Les Litanies du Feu et de la Mer devaient former un triptyque pour le piano, dont seules deux pièces ont été composées – la première en 1969, la seconde en 1971.
Les deux Litanies ont en commun « un univers harmonique très exclusif » fondé sur cinq notes : si bémol, ré, mi, sol, la, dont les transpositions sont structurées de manière à exclure totalement le do et le fa, créant ainsi un « espace de l’absence » très caractéristique.
Et cet univers est devenu indissociable, pour le compositeur, de la « réalité non moins exclusive » du piano – « comme si le monde harmonique ne pouvait devenir audible que par le piano, et que celui-ci refusait de révéler pleinement sa corporéité sonore en dehors d’un tel monde ».
La seconde Litanie procède par blocs, par points ou par lignes, dont la réalisation de détail est parfois laissée à la discrétion de l’interprète.
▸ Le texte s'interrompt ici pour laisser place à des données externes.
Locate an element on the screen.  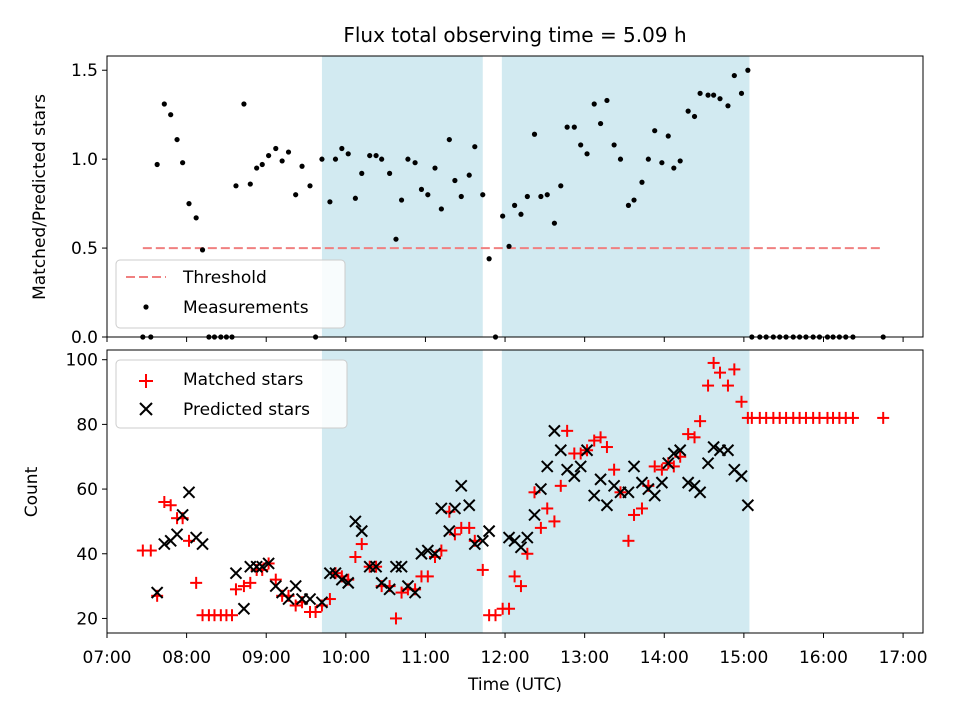
x-tick-label: 14:00 is located at coordinates (664, 658). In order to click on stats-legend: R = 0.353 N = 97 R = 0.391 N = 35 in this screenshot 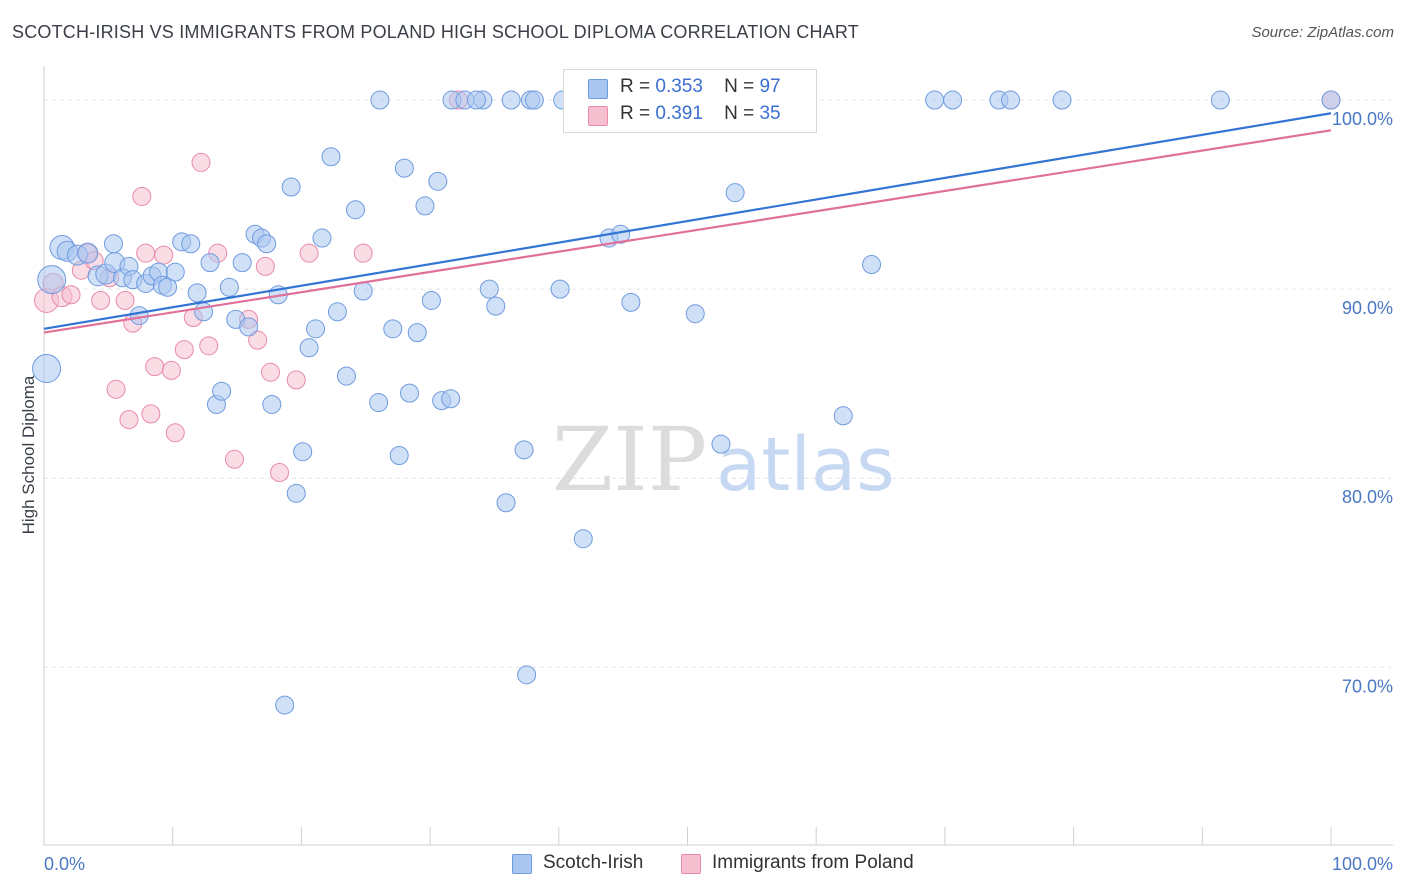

Mais cette réalisation doit se plier à une typologie d’actions fortement caractérisées, dont la durée est mesurée en secondes selon des proportions strictes.
D’un bloc à l’autre, si la plupart des composantes sont souvent identiques, elles sont soumises à des octaviations fortement contrastées : la dispersion changeante des mêmes notes dans les registres du piano donne lieu à un travail sur la couleur de l’accord et ses différents dégradés, que viennent également ombrer les variations des dynamiques et les résonances créées par la troisième pédale du piano. Et ces blocs sont parfois rejoints par des développements mélodiques pointillistes ou au contraire très dessinés.
C’est cet enchevêtrement de la répétition et de la différence que dit le titre. Ses deux éléments antinomiques – le Feu et la Mer – ont ceci de commun qu’ils incarnent les mystères de la permanence et du changement, de l’Un et du Multiple. Et ce sont aussi deux figures immémoriales du Temps : le temps qui nous entoure et le temps qui nous consume.
Peter Szendy, programme du Festival d'automne à Paris, cycle Emmanuel Nunes.